What is asked:
Output the lines of the entries below, from the line containing "Task: Sort by Est. National TV Spend column" through the line containing "Action: [x=876, y=155]", as a JSON list of strings with one string per line. Include both end lines, omit blank lines, and leave out the pictures.

Input for this task:
************
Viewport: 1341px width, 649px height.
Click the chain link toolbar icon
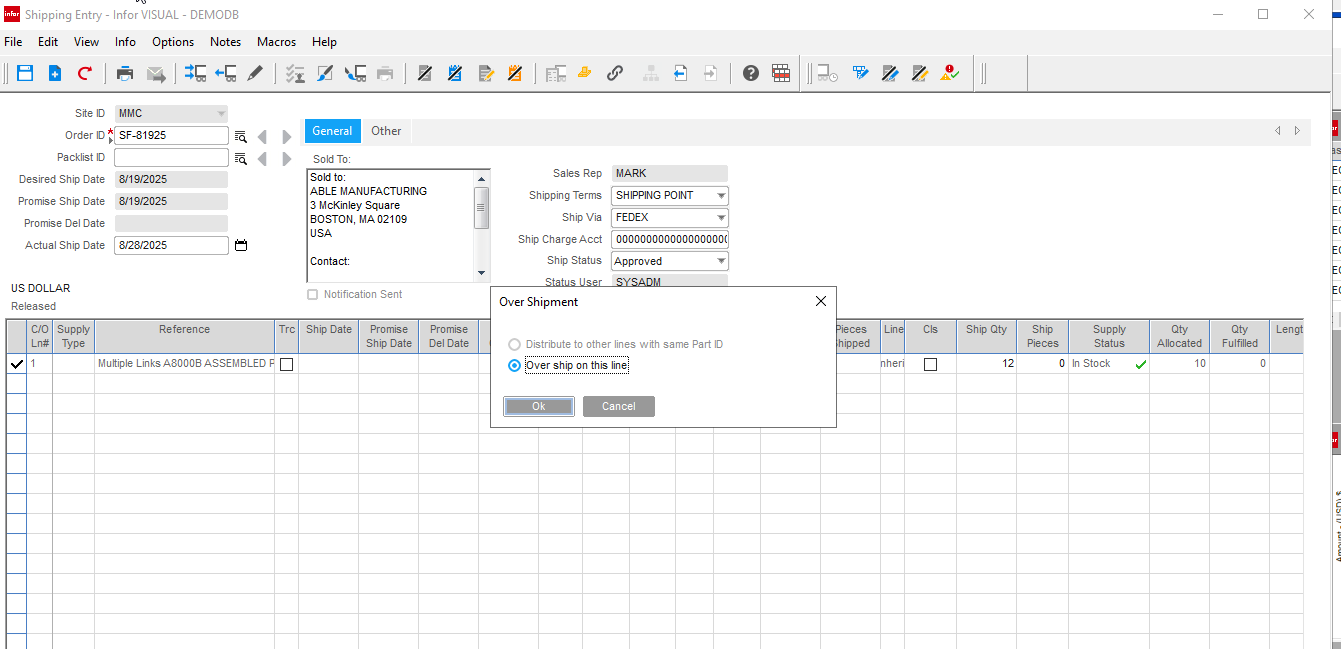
************
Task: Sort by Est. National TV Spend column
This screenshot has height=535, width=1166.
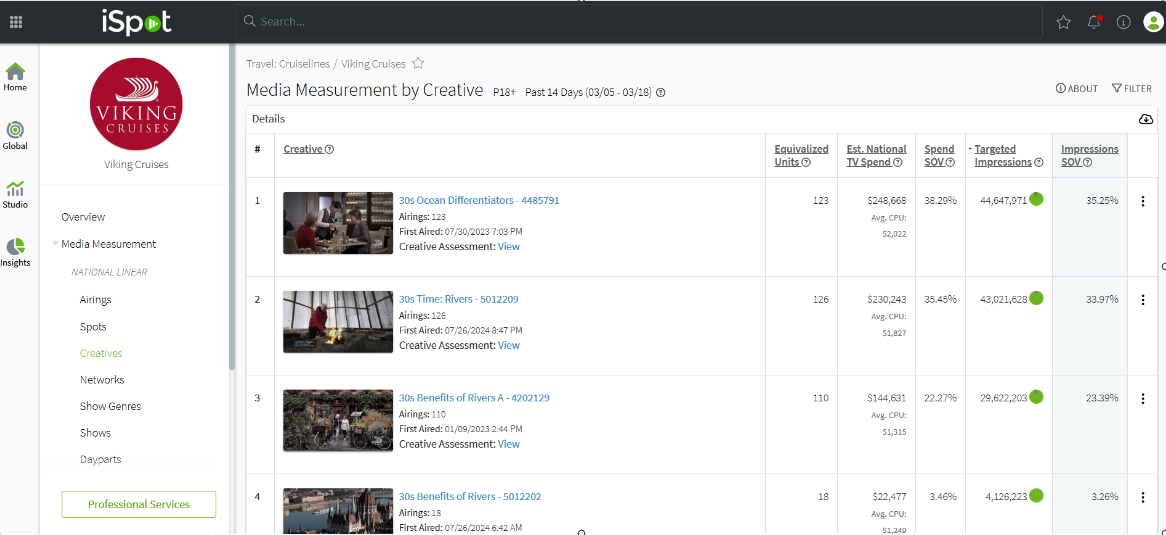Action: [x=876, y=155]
************
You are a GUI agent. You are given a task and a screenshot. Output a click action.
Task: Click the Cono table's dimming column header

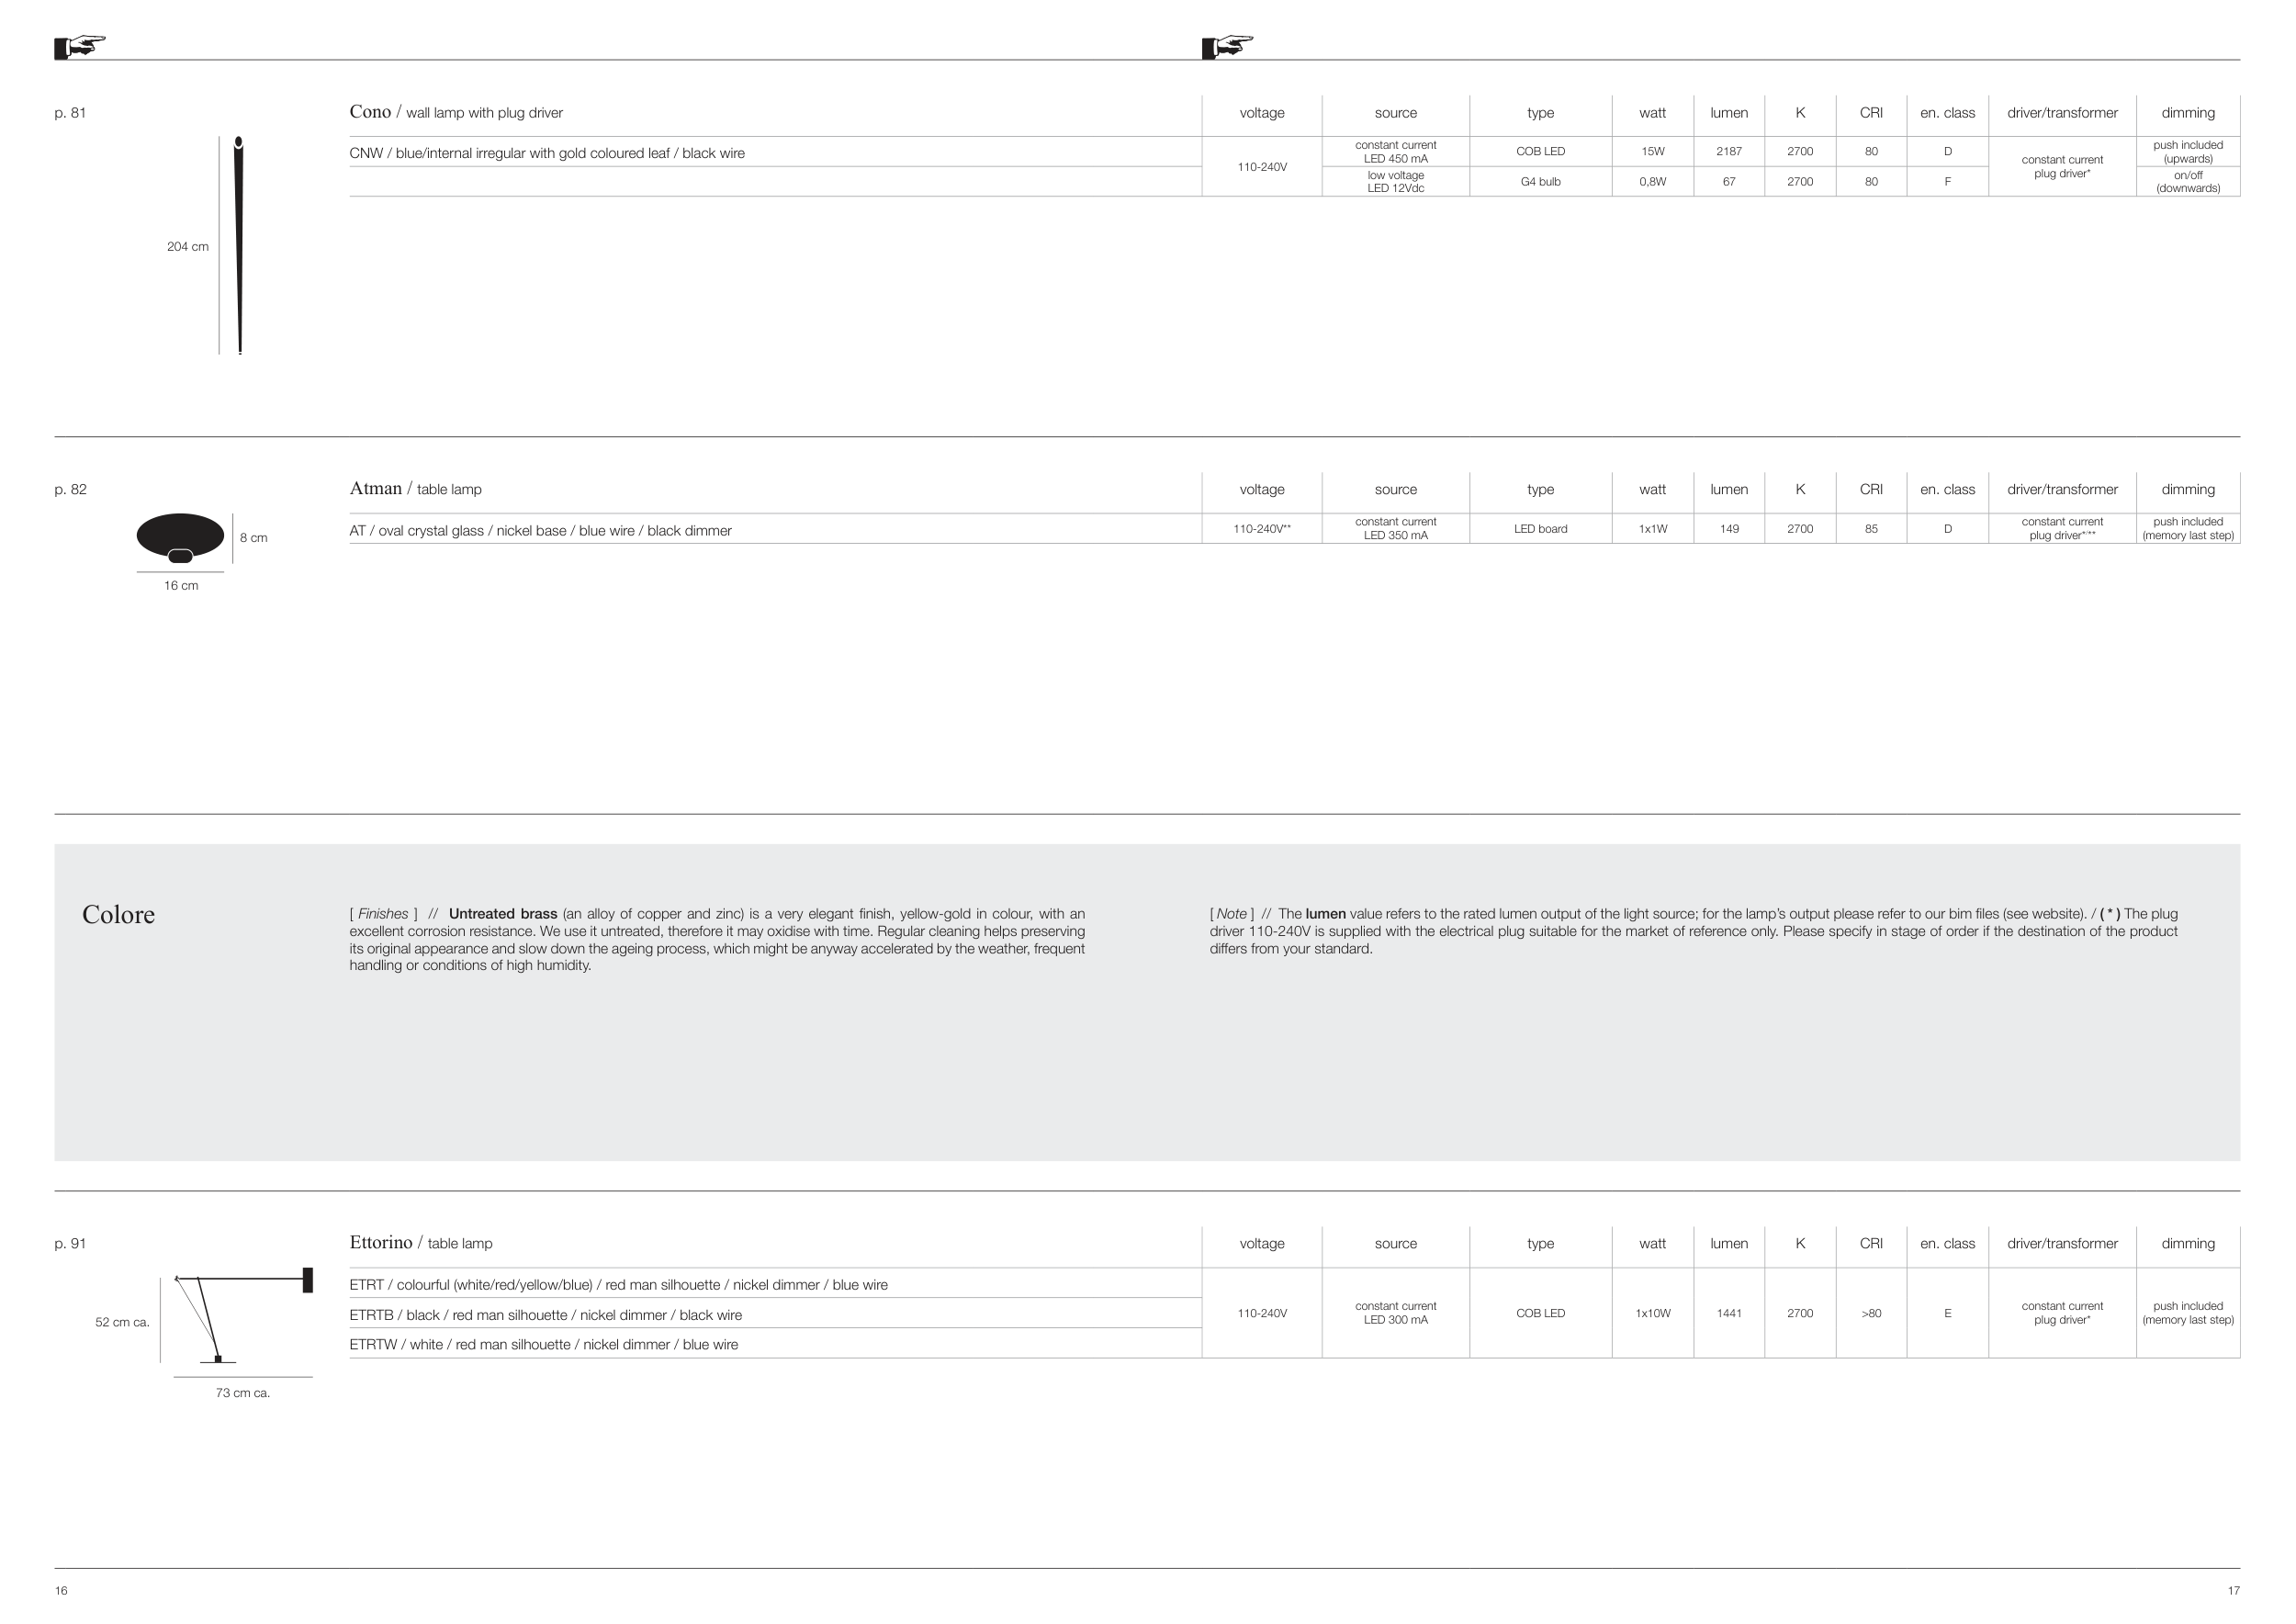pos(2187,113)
************
Response below:
[
  "Task: Sort by Est. National TV Spend column",
  "This screenshot has height=535, width=1166.",
  "Action: [x=876, y=155]"
]